— start of DATA PROVIDED —

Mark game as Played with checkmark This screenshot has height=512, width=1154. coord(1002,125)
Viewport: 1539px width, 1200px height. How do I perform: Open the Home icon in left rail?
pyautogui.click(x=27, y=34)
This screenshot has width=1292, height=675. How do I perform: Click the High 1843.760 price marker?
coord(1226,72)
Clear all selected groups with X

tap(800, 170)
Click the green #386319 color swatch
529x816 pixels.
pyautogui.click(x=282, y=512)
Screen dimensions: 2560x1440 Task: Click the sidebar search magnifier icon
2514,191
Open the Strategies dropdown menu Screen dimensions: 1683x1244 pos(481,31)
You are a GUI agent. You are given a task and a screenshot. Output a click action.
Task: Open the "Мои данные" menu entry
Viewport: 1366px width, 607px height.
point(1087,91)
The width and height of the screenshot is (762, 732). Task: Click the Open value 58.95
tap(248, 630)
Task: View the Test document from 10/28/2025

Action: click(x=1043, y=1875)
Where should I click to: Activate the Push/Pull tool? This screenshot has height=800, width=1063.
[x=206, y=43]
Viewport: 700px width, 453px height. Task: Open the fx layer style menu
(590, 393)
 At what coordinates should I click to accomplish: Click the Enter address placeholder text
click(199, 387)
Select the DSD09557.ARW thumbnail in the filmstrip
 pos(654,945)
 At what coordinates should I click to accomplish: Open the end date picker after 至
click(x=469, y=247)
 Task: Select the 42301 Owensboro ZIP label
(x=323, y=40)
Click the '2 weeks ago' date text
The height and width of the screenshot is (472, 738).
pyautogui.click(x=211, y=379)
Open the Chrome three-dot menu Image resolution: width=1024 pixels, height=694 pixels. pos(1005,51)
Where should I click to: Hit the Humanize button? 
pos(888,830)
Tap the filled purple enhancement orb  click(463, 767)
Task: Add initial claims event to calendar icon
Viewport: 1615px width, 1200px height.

— end of DATA PROVIDED —

Write out the records from the first line through the line containing "pyautogui.click(x=211, y=379)", inclusive, requests and all. Shift every coordinate in the answers by adding -147 to it, and leave the numbers in the requests unchanged.

Mark game as Played with checkmark This screenshot has height=512, width=1154. coord(855,-22)
Viewport: 1539px width, 1200px height. How do I perform: Open the Home icon in left rail?
pyautogui.click(x=-120, y=-113)
This screenshot has width=1292, height=675. How do I perform: Click the High 1843.760 price marker?
coord(1079,-75)
Clear all selected groups with X

tap(653, 23)
Click the green #386319 color swatch
529x816 pixels.
pyautogui.click(x=135, y=365)
Screen dimensions: 2560x1440 Task: Click the sidebar search magnifier icon
2367,44
Open the Strategies dropdown menu Screen dimensions: 1683x1244 pos(334,-116)
You are a GUI agent. You are given a task and a screenshot. Output a click action.
Task: Open the "Мои данные" menu entry
Viewport: 1366px width, 607px height.
point(940,-56)
The width and height of the screenshot is (762, 732). Task: Click the Open value 58.95
tap(101, 483)
Task: View the Test document from 10/28/2025

Action: click(x=896, y=1728)
Where should I click to: Activate the Push/Pull tool? This screenshot has height=800, width=1063.
[x=59, y=-104]
Viewport: 700px width, 453px height. Task: Open the fx layer style menu
(443, 246)
 At what coordinates should I click to accomplish: Click the Enter address placeholder text
click(52, 240)
Select the DSD09557.ARW thumbnail in the filmstrip
 pos(507,798)
 At what coordinates should I click to accomplish: Open the end date picker after 至
click(x=322, y=100)
 Task: Select the 42301 Owensboro ZIP label
(x=176, y=-107)
Click the '2 weeks ago' date text
The height and width of the screenshot is (472, 738).
pyautogui.click(x=64, y=232)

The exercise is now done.